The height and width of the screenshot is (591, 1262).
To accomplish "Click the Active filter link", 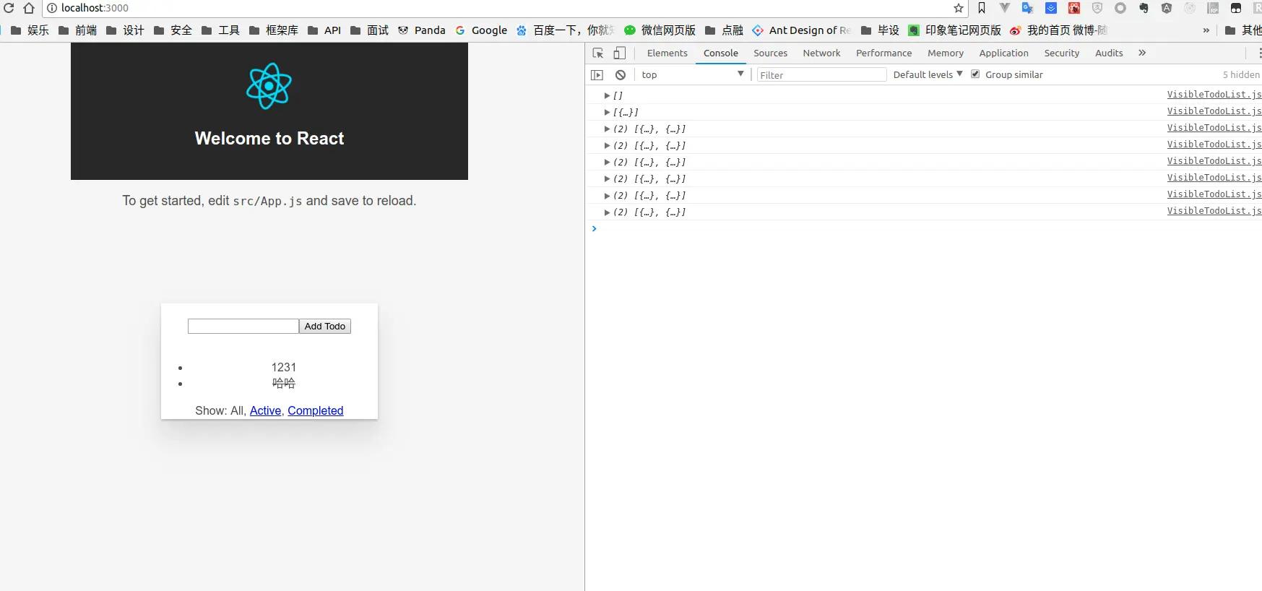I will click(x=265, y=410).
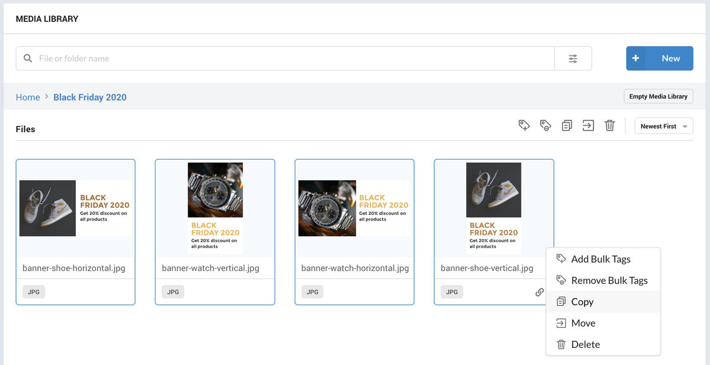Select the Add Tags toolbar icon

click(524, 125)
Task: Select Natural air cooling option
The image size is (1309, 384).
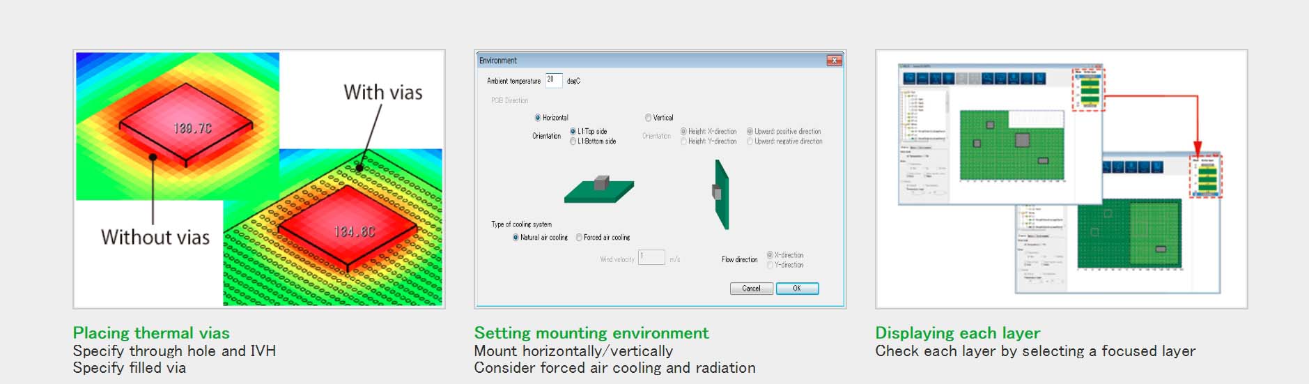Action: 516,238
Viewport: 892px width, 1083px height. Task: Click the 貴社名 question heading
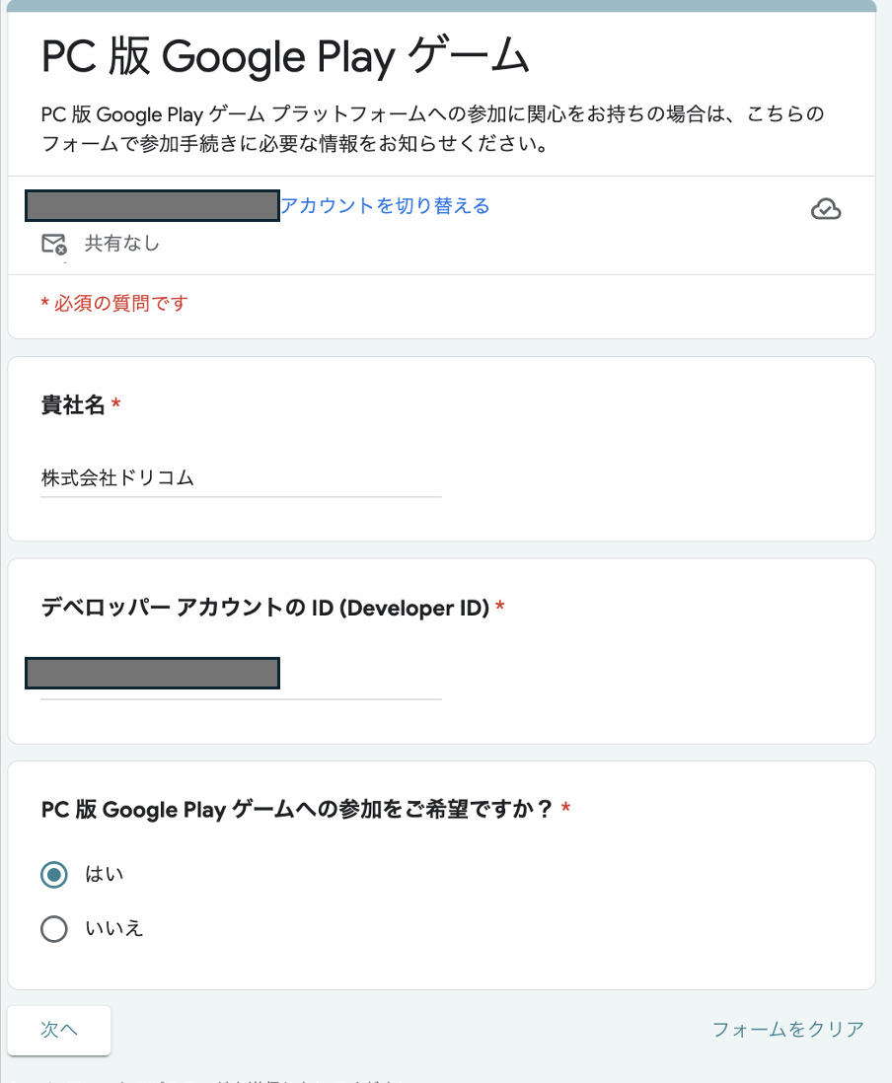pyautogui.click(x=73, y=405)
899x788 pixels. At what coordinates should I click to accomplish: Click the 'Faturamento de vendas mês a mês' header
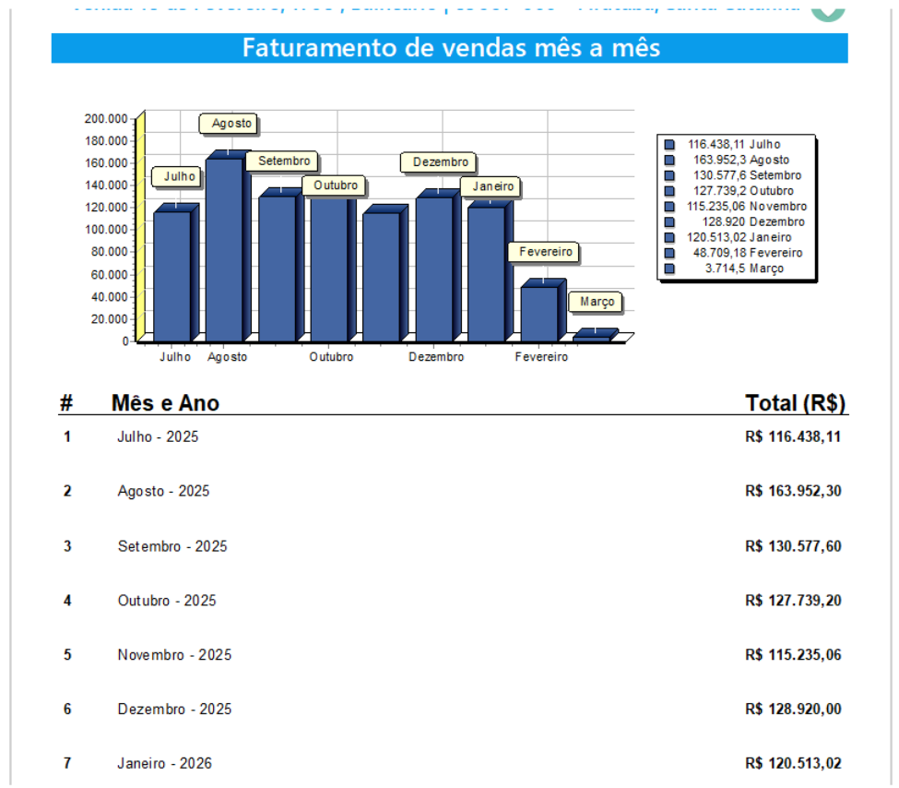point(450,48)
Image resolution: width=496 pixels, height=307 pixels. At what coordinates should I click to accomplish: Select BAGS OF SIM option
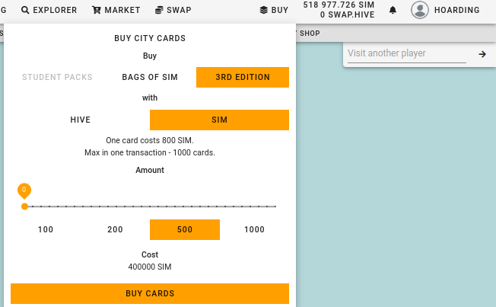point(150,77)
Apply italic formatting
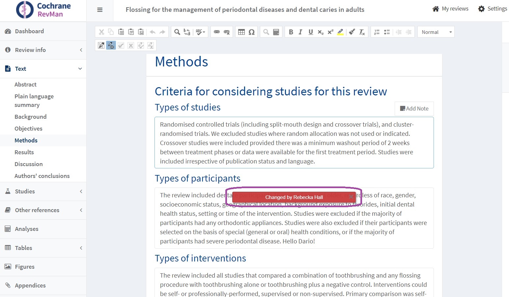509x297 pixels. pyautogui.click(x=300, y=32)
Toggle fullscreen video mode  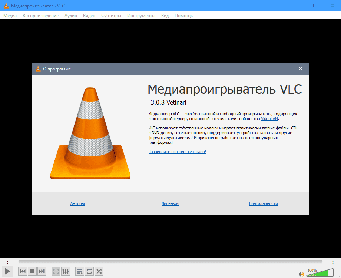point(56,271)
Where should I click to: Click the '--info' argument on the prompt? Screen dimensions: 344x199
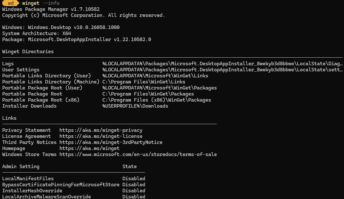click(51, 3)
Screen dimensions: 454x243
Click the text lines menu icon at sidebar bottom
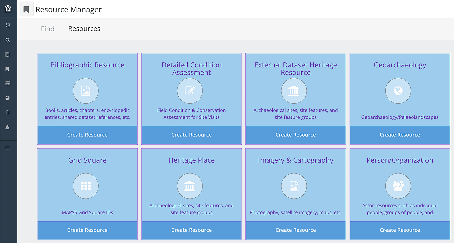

● WHAT YOU HAVE TO DO:
Once you reach the line containing "Screen dimensions: 454x243", print it and every line after it exactly, through the end of the entries, without any pictures.

● RESULT:
Screen dimensions: 454x243
Click the text lines menu icon at sidebar bottom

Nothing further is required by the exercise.